Nel 2011 il locale fu dato alle fiamme. L'accusa aveva ipotizzato un complotto di vicinato, ma non ci sono prove

angolo di cielo

Tutti assolti, con la formula della vecchia insufficienza di prova, i tre imputati accusati di aver tramato per cacciare il cinese Wei Wei dal suo bar di via Sacco, quando si chiamava Angolo di Cielo ed era diventato il ritrovo dei ragazzini della città (anche turbolenti).

Il tribunale di Varese non ha ritenuto sufficientemente solida l’accusa portata dalla procura a processo: l’ipotesi era che Wei Wei fosse stato preso di mira da un tabaccaio della zona e da un barista di via Robbioni. Un terzo soggetto che aveva rapporti di amicizia col barista, coinvolto anch’egli, avrebbe quindi riferito di una conversazione in cui l’amico si diceva sicuro che grazie all’incendio di quel bar sarebbe subentrato nella gestione, con l’approvazione di tutto il vicinato.

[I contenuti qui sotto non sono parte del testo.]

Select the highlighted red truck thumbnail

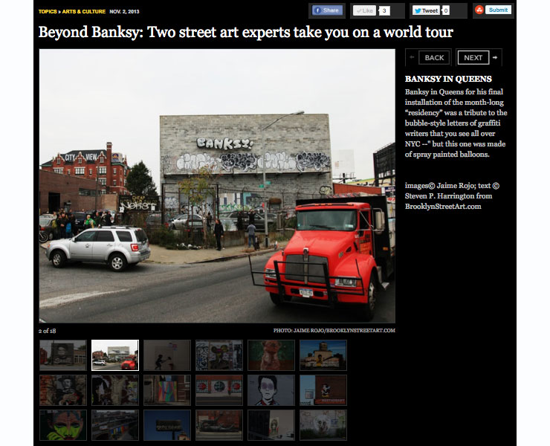click(x=115, y=355)
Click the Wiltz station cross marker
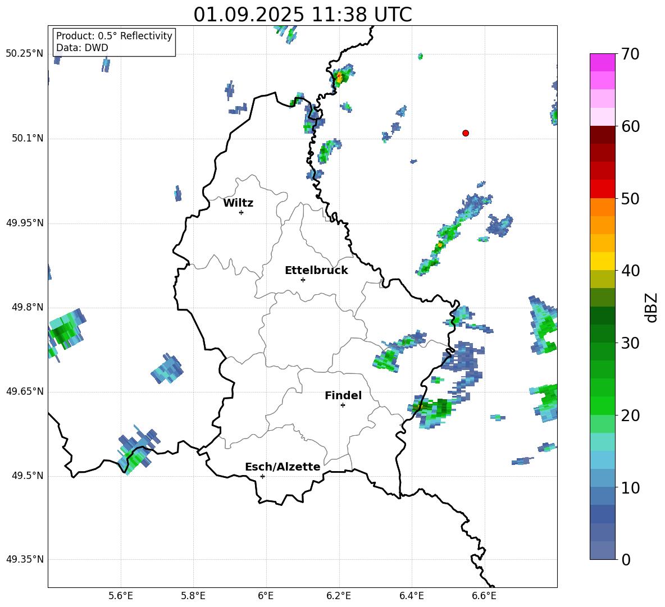The image size is (665, 607). pyautogui.click(x=241, y=212)
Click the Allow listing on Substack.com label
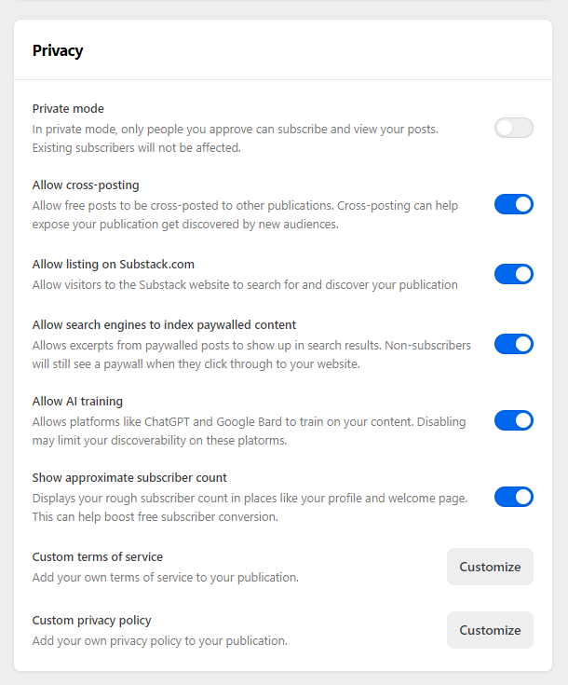Image resolution: width=568 pixels, height=685 pixels. [x=114, y=265]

Una sorta di complotto anti-cinese, che però non ha trovato riscontri tali per cui sono stati tutti assolti e le indagini su quanto avvenuto il 20 maggio del 2011 ripartono da zero. Secondo Paolo Bossi l’avvocato del ragazzo cinese, che oggi vive in Veneto, all’epoca i commercianti non furono molto solidali con lui, ma comunque la parte civile sottolinea che non era intenzione quella di trovare per forza un colpevole, bensì di avere comunque giustizia per quanto accaduto.